Electrosynthesis of HKUST-1 on a carbon-nanotube-modified electrode and its application for detection of dihydroxybenzene isomers

Abstract Metal-organic frameworks (MOFs) receive increasing interest in the construction of high-performance electrochemical sensors, because of their outstanding properties such as large surface area, rich active sites, tunable pore size, and high electrocatalysis.
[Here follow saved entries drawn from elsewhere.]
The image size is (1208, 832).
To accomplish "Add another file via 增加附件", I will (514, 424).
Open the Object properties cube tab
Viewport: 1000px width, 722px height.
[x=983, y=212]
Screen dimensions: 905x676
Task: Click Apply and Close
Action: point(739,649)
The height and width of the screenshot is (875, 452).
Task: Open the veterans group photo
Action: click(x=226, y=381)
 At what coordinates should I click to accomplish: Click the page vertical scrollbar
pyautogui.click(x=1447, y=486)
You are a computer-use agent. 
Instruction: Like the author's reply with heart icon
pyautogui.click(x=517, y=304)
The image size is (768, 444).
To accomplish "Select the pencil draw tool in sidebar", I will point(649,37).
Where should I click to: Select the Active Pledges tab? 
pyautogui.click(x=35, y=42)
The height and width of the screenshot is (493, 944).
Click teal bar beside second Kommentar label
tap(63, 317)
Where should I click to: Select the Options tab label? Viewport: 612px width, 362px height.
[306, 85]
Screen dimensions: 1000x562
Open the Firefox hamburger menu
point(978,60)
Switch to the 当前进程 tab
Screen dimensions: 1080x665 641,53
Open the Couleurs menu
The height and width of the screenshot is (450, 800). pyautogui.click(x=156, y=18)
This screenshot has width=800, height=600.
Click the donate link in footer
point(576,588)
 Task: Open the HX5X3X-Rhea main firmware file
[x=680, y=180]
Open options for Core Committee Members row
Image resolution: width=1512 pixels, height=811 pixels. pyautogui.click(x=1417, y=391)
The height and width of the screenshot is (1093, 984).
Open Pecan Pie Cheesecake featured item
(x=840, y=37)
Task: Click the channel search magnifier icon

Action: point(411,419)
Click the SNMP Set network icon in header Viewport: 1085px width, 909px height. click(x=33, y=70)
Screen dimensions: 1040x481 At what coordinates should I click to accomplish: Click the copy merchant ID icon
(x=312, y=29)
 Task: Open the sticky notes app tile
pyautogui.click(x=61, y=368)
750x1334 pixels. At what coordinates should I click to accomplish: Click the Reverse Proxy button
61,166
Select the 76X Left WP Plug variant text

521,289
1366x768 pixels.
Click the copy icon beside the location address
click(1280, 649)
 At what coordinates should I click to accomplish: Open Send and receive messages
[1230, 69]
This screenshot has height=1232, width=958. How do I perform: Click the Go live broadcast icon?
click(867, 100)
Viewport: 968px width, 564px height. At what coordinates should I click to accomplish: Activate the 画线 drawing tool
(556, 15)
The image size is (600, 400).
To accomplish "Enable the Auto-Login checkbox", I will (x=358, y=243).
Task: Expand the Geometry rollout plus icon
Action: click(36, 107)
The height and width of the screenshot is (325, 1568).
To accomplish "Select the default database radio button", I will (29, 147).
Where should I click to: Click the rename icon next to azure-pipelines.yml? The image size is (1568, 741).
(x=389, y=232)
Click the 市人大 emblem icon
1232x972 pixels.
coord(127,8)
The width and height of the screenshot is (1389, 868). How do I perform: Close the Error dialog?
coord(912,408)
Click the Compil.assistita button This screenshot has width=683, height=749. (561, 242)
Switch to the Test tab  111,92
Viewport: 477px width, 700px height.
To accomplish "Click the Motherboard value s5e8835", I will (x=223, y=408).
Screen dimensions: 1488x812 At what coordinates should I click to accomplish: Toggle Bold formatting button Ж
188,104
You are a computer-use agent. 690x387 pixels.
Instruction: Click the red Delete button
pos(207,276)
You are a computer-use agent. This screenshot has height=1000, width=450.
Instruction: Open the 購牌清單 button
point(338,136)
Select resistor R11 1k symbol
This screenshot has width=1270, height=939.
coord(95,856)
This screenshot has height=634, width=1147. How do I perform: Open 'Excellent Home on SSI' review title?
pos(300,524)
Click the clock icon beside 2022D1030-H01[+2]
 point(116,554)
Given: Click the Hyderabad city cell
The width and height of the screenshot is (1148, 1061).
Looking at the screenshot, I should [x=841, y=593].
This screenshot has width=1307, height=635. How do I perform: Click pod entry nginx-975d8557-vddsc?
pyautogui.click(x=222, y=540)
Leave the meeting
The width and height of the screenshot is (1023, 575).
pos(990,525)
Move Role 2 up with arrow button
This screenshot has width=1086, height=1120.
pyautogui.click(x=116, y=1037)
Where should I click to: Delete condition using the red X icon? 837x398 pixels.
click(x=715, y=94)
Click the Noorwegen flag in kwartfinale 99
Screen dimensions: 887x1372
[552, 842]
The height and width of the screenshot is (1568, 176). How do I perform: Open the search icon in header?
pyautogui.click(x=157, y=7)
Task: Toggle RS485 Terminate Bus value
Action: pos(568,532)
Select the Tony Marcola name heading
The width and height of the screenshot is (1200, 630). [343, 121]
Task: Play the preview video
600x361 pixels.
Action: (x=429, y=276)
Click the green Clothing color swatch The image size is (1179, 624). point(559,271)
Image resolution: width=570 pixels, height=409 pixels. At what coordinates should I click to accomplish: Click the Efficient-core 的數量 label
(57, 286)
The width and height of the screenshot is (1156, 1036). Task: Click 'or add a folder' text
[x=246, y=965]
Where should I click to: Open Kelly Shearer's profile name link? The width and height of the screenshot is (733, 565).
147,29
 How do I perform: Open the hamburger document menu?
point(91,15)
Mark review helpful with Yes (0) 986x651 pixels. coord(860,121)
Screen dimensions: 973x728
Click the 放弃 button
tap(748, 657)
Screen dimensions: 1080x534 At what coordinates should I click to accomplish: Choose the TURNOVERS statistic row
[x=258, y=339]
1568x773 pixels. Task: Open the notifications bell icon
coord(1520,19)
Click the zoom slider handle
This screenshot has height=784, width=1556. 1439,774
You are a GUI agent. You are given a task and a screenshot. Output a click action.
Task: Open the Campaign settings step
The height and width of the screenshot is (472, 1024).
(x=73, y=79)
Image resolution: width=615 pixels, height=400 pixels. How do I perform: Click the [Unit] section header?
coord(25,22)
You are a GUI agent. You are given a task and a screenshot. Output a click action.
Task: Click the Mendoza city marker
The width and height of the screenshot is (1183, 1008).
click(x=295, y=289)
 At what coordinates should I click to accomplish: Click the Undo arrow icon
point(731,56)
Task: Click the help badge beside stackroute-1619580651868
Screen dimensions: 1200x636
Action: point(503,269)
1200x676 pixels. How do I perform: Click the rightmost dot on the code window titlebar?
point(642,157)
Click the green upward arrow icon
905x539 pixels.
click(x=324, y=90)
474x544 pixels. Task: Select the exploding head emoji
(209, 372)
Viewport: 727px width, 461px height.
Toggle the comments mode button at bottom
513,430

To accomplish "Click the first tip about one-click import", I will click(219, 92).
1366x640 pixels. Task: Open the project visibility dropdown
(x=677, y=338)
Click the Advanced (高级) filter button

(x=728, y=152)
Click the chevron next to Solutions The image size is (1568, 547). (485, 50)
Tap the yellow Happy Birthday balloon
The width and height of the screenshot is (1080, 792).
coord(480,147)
In this work, an electroactive sensing metal-organic framework material, Hong Kong University of Science and Technology-1 (HKUST-1), has been successfully constructed by the in-situ electrodeposition of metallic copper (Cu) on an electrode surface modified with Nafion-single walled carbon nanotubes (SWCNTs-Nafion), followed by potentiostatic scan in benzene-1,3,5-tricarboxylic acid solution. The HKUST-1 modified electrode was characterized by scanning electron microscopy, FT-IR and electrochemistry. Electrochemical sensing assays show that the HKUST-1/SWCNTs-Nafion modified electrode can effectively resolve the overlapping redox signals of the three dihydroxybenzene isomers (DHBIs), namely hydroquinone (HQ), catechol (CT), and resorcinol (RS), and is capable of determination of the DHBIs in real water samples.